* SUPPLIED RECORDS:

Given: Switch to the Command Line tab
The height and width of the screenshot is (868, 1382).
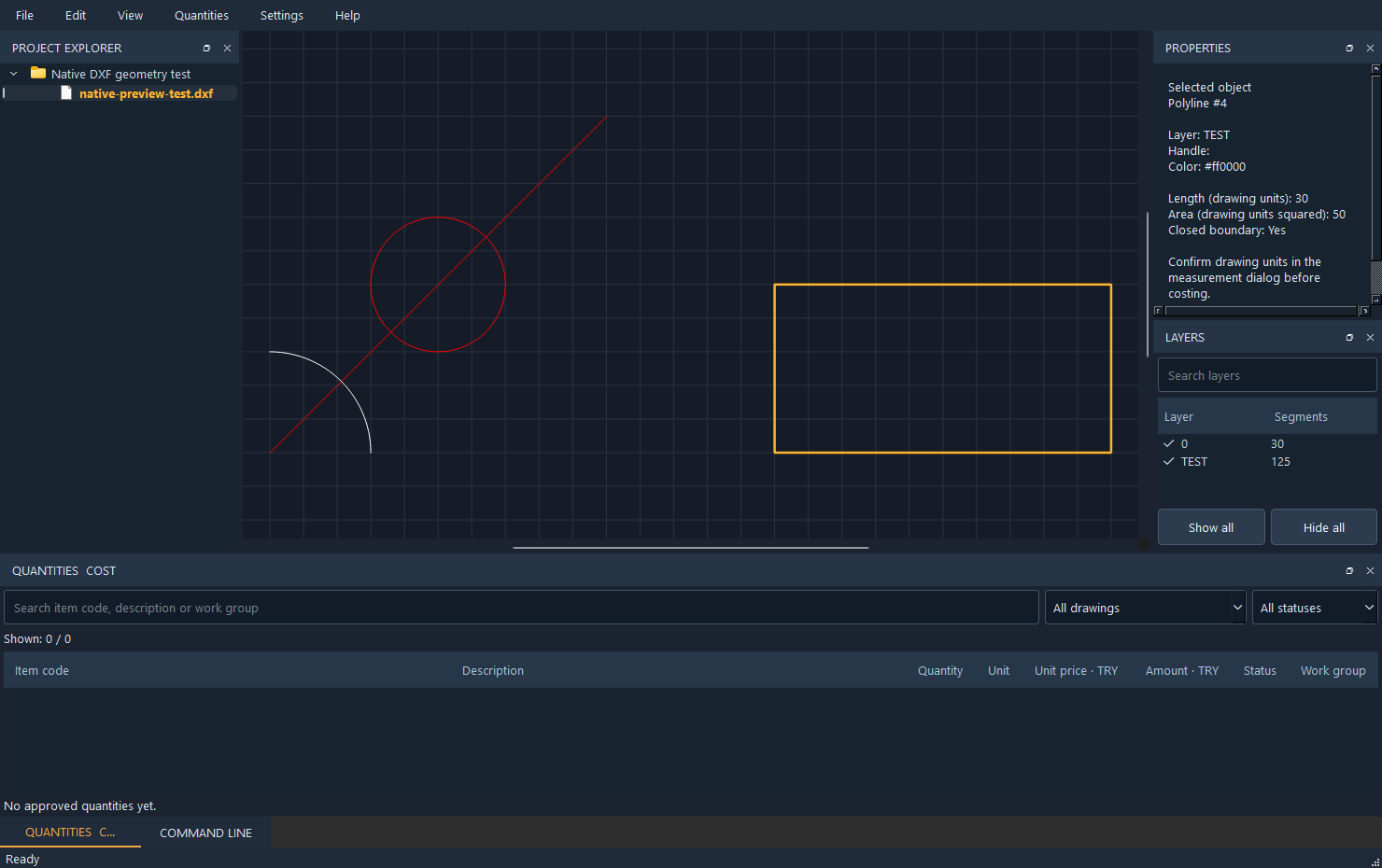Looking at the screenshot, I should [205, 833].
---
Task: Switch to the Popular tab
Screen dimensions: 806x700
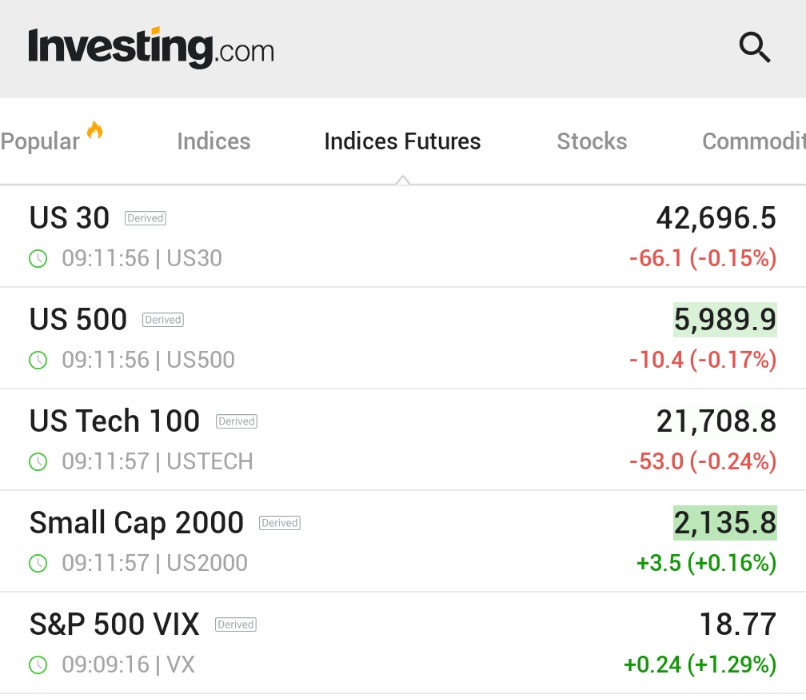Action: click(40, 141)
---
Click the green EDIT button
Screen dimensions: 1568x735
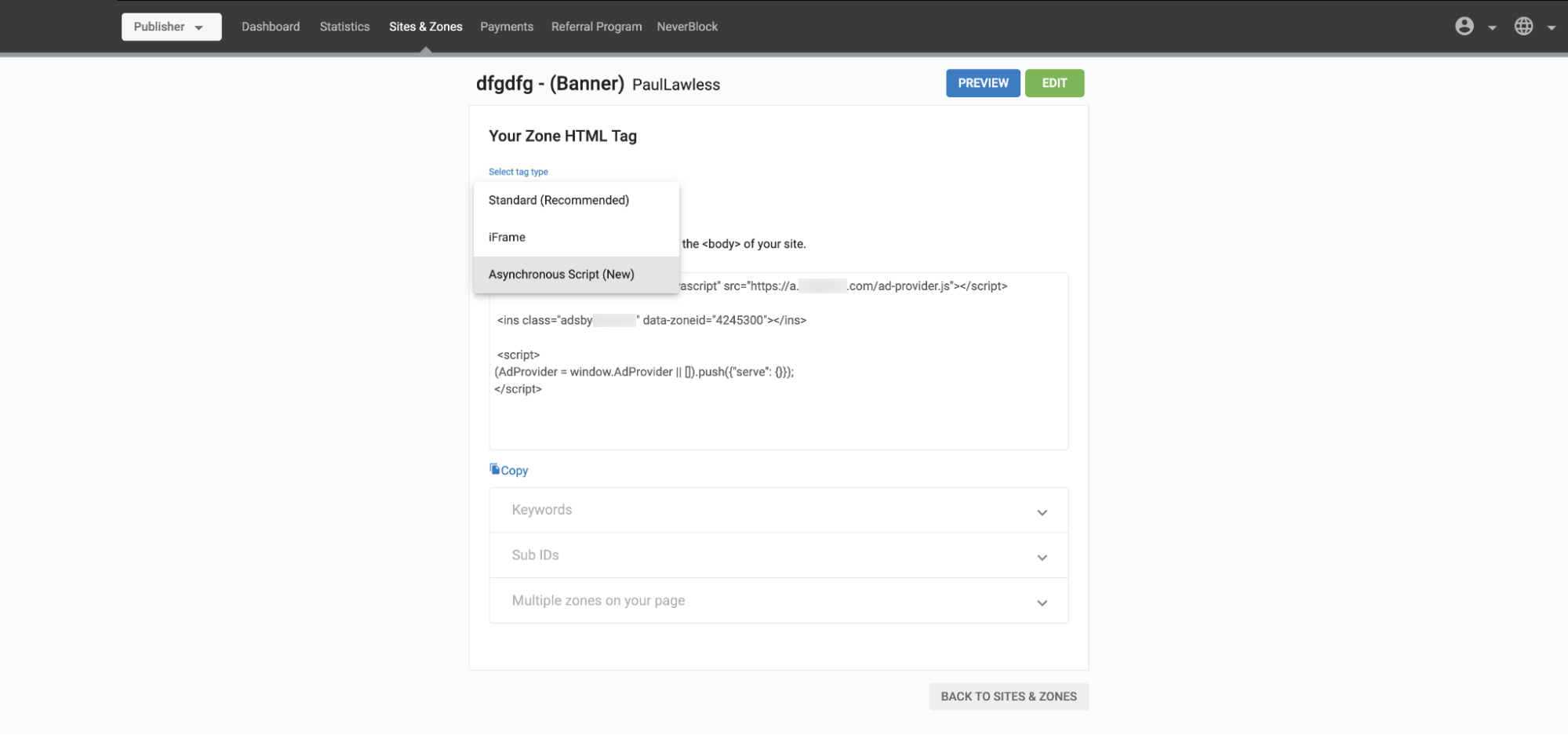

* PROBLEM REQUIREMENTS: Return only the part of the records above that opens with the line containing "Click the green EDIT button" and closes with the line containing "Screen dimensions: 1568x735", ends included.

* TASK OUTPUT:
Click the green EDIT button
Screen dimensions: 1568x735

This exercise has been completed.